With respect to Section 6(c)(xiii) above, Xxxxxxxx Xxxxxxxx &
Xxxxxx P.C. and Xxxxx Xxxx & Xxxxxxxx and with respect to Section
6(d)(vi) above, Xxxxxxxx Schrest & Xxxxxx P.C., may state that their
opinion and belief are based upon their participation in the
preparation of the Incorporated Documents (in the case of Xxxxxxxx
Xxxxxxxx & Xxxxxx P.C.), the Registration Statement and Prospectus and
any amendments or supplements thereto and review and discussion of the
contents thereof, but are without independent check or verification,
except as specified. With respect to Section 4(c) above, Xxxxxxxx
Xxxxxxxx & Xxxxxx P.C. may, with respect to factual matters and to the
extent such counsel deems appropriate, upon representations of the
Company contained herein and in the Custody Agreement of officers of
the Company.
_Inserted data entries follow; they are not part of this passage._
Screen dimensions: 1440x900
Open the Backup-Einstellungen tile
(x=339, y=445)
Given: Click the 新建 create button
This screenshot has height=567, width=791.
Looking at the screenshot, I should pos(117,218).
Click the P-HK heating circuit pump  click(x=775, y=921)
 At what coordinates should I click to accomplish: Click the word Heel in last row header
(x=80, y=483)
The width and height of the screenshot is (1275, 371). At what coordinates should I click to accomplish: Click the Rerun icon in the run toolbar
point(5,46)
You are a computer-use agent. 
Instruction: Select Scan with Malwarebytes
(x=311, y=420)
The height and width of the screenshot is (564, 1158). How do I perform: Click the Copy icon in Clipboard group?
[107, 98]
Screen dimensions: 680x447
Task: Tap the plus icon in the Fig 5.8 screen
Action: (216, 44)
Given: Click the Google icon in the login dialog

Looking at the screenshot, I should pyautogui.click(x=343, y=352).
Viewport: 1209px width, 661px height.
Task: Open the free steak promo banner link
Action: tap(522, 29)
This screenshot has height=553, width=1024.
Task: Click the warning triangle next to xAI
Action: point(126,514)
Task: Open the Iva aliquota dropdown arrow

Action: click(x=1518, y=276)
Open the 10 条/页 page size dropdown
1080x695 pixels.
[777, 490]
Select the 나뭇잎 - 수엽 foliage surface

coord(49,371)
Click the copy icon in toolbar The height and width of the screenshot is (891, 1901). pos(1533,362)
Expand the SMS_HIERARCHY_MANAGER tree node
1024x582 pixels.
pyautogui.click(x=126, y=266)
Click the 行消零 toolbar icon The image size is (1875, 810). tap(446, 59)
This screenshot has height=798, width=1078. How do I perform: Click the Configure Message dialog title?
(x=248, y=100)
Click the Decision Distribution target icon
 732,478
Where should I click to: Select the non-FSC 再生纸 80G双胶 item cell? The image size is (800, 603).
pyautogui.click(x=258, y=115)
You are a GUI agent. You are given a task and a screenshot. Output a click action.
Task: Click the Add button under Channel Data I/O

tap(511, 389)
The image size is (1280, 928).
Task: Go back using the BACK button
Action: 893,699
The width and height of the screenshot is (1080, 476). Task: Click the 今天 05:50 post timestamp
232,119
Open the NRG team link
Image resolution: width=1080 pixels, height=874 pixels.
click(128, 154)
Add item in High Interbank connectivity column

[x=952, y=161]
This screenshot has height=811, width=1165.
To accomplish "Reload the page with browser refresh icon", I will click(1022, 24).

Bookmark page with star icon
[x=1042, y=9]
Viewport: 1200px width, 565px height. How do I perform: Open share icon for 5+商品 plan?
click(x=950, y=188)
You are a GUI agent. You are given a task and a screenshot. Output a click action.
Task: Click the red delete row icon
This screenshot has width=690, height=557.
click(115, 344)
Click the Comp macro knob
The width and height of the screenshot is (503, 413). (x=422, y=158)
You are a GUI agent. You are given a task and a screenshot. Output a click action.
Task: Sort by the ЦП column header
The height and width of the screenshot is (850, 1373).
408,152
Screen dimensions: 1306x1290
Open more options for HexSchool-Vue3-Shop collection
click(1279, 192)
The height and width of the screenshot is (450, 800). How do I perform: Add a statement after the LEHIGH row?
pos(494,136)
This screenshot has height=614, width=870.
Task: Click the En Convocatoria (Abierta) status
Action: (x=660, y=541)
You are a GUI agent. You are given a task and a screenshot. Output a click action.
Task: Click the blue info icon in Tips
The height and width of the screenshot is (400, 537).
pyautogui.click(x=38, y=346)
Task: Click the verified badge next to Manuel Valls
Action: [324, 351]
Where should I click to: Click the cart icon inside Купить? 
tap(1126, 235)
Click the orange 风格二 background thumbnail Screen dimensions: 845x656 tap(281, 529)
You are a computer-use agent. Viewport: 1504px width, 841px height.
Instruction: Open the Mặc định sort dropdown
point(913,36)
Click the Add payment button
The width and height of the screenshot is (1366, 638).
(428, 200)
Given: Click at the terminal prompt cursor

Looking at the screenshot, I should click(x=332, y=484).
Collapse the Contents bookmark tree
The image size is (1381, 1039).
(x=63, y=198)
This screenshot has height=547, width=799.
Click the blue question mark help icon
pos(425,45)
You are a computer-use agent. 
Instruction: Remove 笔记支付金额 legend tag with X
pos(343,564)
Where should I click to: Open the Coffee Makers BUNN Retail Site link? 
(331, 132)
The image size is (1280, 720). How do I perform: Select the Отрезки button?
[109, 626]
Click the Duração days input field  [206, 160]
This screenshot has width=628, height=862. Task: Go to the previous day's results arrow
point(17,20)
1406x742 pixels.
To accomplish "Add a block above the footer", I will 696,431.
With respect to Section 6(d) above, Xxxxxxxx Xxxxxxxx &
Xxxxxx P.C. may rely upon an opinion or opinions of counsel for any
Selling Shareholders and, with respect to factual matters and to the
extent such counsel deems appropriate, upon the representations of each
Selling Shareholder contained herein and in the Custody Agreement and
Power of Attorney of such Selling Shareholder and in other documents
and instruments; provided that (A) each such counsel for the Selling
Shareholders is satisfactory to your counsel, (B) a copy of each
opinion so relied upon is delivered to you and is in form and substance
satisfactory to your counsel, (C) copies of such Custody Agreements and
Powers of Attorney and of any such other documents and instruments
shall be delivered to you and shall be in form and substance
satisfactory to your counsel and (D)Xxxxxxxx Xxxxxxxx & Xxxxxx P.C.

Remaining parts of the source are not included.